En décembre, Stéphanie Bignon, éleveur dans le Brionnais, appelait simplement à respecter les saisons et les personnes :
« Sauver le climat quand on ne respecte pas les saisons c’est du volontarisme révolutionnaire. La réalité de l’échelon local est méprisée au profit de l’idéologie et de la toute-puissance du Régime globalisateur. Le propre de l’idéologie est de s’intéresser à l’universel, au global sans partir du particulier. […]
Mais il faut aller jusqu’au bout du raisonnement et réaliser que tout de nos vies est décidé à notre place (naissance, éducation, mariage, mort…) par un système de plus en plus jacobin et mondial auquel toute formation politique doit faire allégeance pour exister. […] »
L’idéologie (monocausale, étatique, révolutionnaire…) du réchauffisme nous empêche de nous pencher sur les vrais sujets environnementaux.

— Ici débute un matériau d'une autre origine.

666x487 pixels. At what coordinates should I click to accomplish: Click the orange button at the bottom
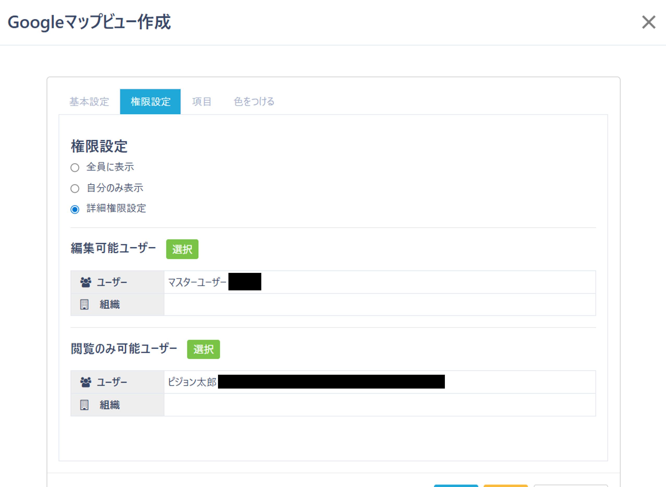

Pour en sortir, il faut d’abord retrouver notre liberté, cesser de confier à l’Etat nos faux-problèmes : ce n’est pas la COP21 ni la COP22 qui règleront la température de la Terre… Les idéologues du réchauffisme nous polluent car ils veulent maintenir leur volonté de puissance, leur étatisme, en nous culpabilisant. C’est à nous de changer nos modes de vies. D’être des dissidents dans tous les domaines. Sur le plan médiatique avec ce blog et les autres contre-médias, sur le plan scolaire, en soutenant les écoles libres, nées de l’initiative privée. Et pour lutter contre le gaspillage et apprendre à user avec mesure de chaque chose, rien de mieux qu’une bonne éducation, les familles nombreuses en savent quelques chose. Pas besoin de l’Etat et de son tri sélectif. De façon similaire, il existe déjà de nombreuses initiatives privées et locales dans le domaine de l’alimentation (panier des familles, livraisons directes entre éleveurs/producteurs et consommateurs,…) et même commercial, grâce notamment à l’essor d’internet, qui permet par exemple la vente en direct et le recyclage (adieu les grandes surfaces made in China, bienvenue aux marchés privés -notamment scolaires- et aux Gens de confiance…).